10. To guarantee processes that are respectful of the environment in production, consumption and waste management of technologies.
11. To guarantee that new technologies be tools to facilitate accountability and access to information, through transparency laws and the use and promotion of open data. To fight against information control and electronic espionage such that they are not used in any way to criminalize advocates for human rights and social movements’ activists.
12. To formulate national regulations aimed at eliminating sexist and discriminatory content in the media. To generate guidelines for the media to develop content that incorporate different age, gender, race, ethnicity, indigenous people and sexual orientation perspectives; in the process, guaranteeing compliance with current legislation that mandate public and private media to include in their programming content that disseminate the cultural and linguistic values of the first peoples and cultures, as well as their sociocultural and political realities.
13. To pass, implement and monitor national and regional laws and policies that confront violence against women and girls in the media and the ICTs, taking into account the nature and specific risks of these environments and, in all their diversity, women’s increased vulnerability.
14. To incorporate the innovations of digital agendas built from civil society organizations in order to promote transformative responses and accelerate social change, and thus eradicate gender stereotypes, inequality and all forms of violence against women and girls.
15. To guarantee that the commitments our regional governments assumed at the World Summit on the Information Society are in fact implemented in the creation of a supportive environment, without which a dynamic digital economy that fully includes women cannot be developed. We highlight: respect for freedom of expression, the right to privacy and the establishment of a legal framework to protect personal data.
16. To reaffirm the secular character of the States is fundamental to eliminate discrimination against women and to ensure the full exercise of their Human Rights, including that of communication, knowledge and access to information.

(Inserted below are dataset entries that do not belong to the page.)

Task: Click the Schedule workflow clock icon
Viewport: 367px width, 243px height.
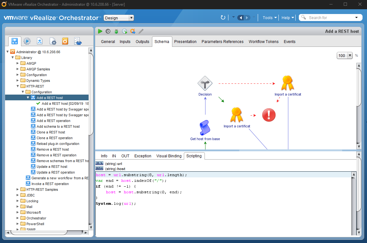Action: [108, 31]
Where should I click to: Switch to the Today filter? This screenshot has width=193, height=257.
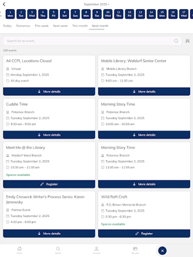coord(7,26)
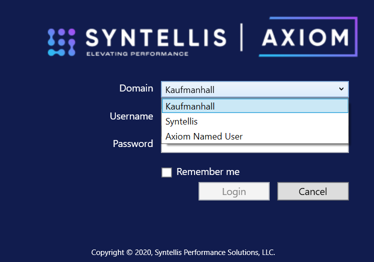Click the Remember me label text
Screen dimensions: 374x262
click(208, 172)

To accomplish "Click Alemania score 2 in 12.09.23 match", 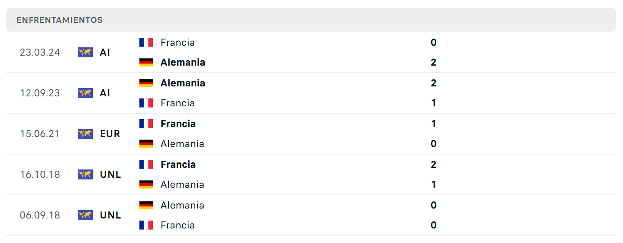I will coord(434,83).
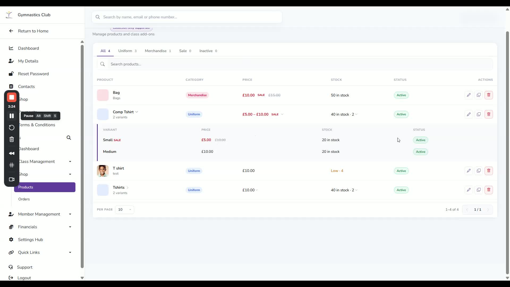Viewport: 510px width, 287px height.
Task: Click Return to Home
Action: click(33, 31)
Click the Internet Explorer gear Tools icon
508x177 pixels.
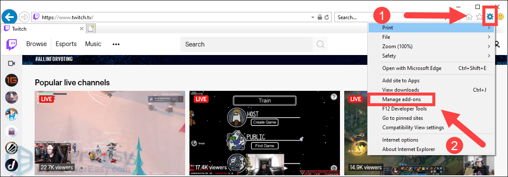coord(490,17)
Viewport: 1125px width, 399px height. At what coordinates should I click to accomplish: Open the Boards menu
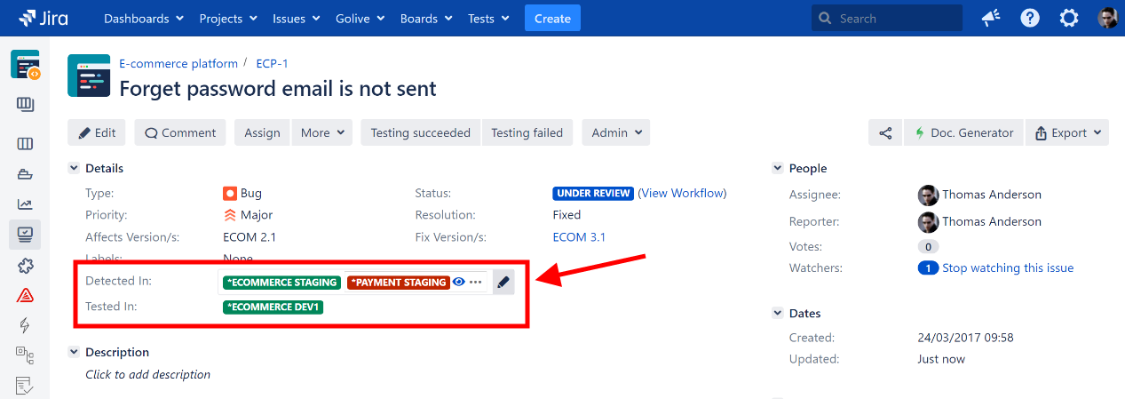(425, 19)
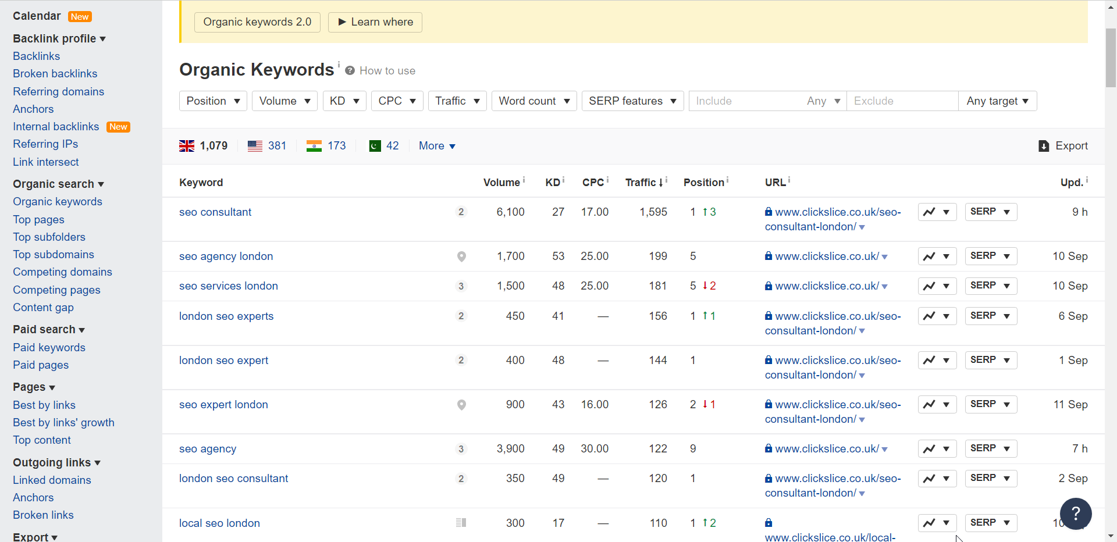Open SERP dropdown for seo agency row
Viewport: 1117px width, 542px height.
click(x=991, y=449)
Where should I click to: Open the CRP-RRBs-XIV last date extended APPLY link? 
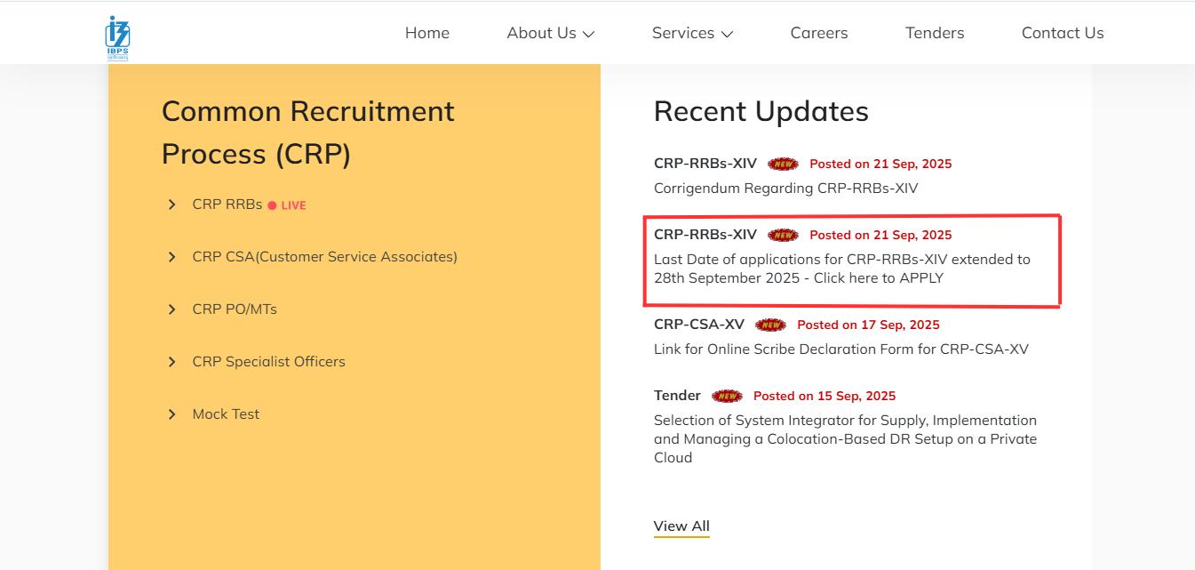click(841, 269)
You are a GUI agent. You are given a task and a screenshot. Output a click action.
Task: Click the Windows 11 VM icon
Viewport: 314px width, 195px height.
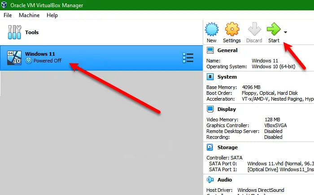[x=15, y=58]
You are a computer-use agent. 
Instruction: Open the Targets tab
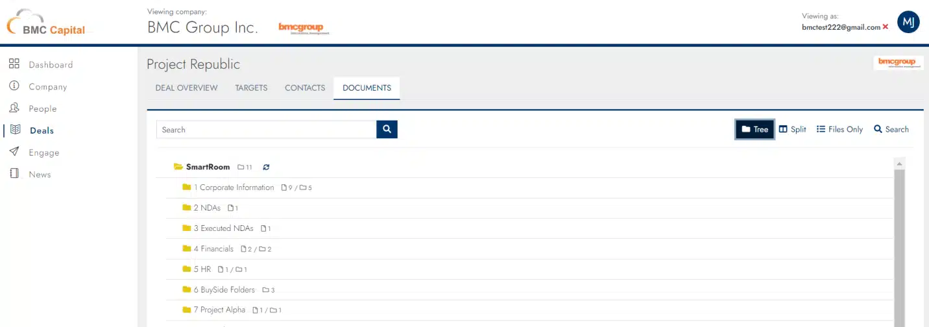(x=251, y=88)
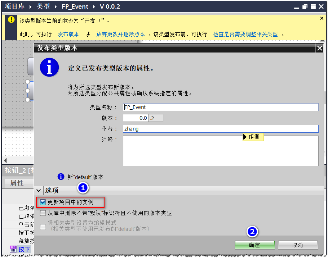Toggle the 更新项目中的实例 checkbox
Image resolution: width=328 pixels, height=260 pixels.
coord(43,202)
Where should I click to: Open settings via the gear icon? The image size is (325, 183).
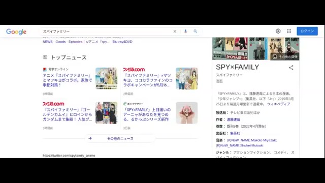pos(278,31)
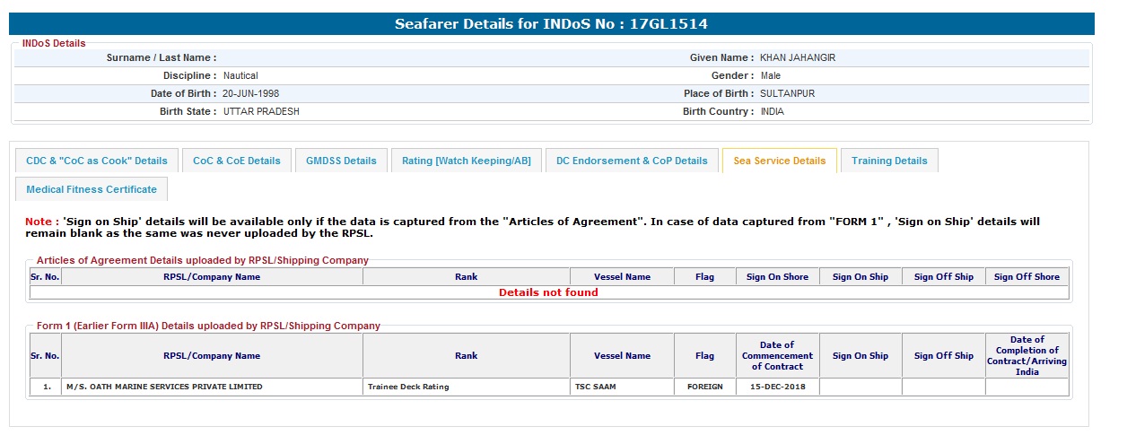Viewport: 1127px width, 444px height.
Task: Select the FOREIGN flag cell
Action: point(704,387)
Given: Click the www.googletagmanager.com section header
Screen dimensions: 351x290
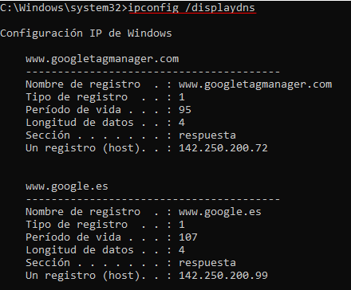Looking at the screenshot, I should point(102,59).
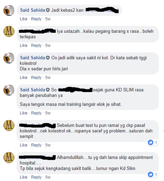The width and height of the screenshot is (164, 181).
Task: Like the 'Sebelum buat test tu' comment
Action: pyautogui.click(x=24, y=145)
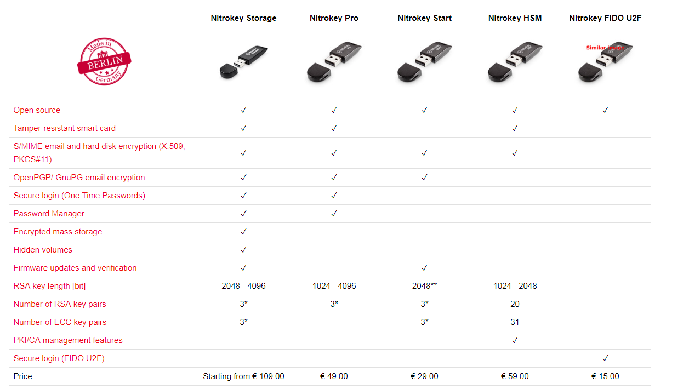Click the Number of ECC key pairs link
The width and height of the screenshot is (689, 389).
tap(60, 322)
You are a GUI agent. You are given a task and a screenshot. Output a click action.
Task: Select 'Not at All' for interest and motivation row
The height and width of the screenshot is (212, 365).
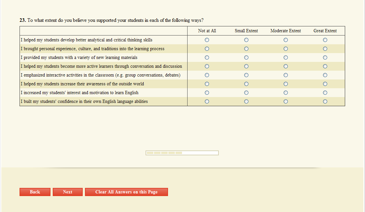[207, 93]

To conclude, we express our absolute rejection of the “Sentence of Hate”, through which the Constitutional Court of the Dominican Republic attempts to legalize and legitimize the arbitrary policy of taking away the citizenship of a collective, which would adversely affect thousands of Dominican men and women of Haitian heritage, which is a complete absurdity, in the context of the duty that each State has to protect their children from every form of discrimination and guarantee the recognition of each child’s legal personhood.
Equality within the Information Society!
Information Society to achieve Equality!
We do not want new technologies for old hierarchies!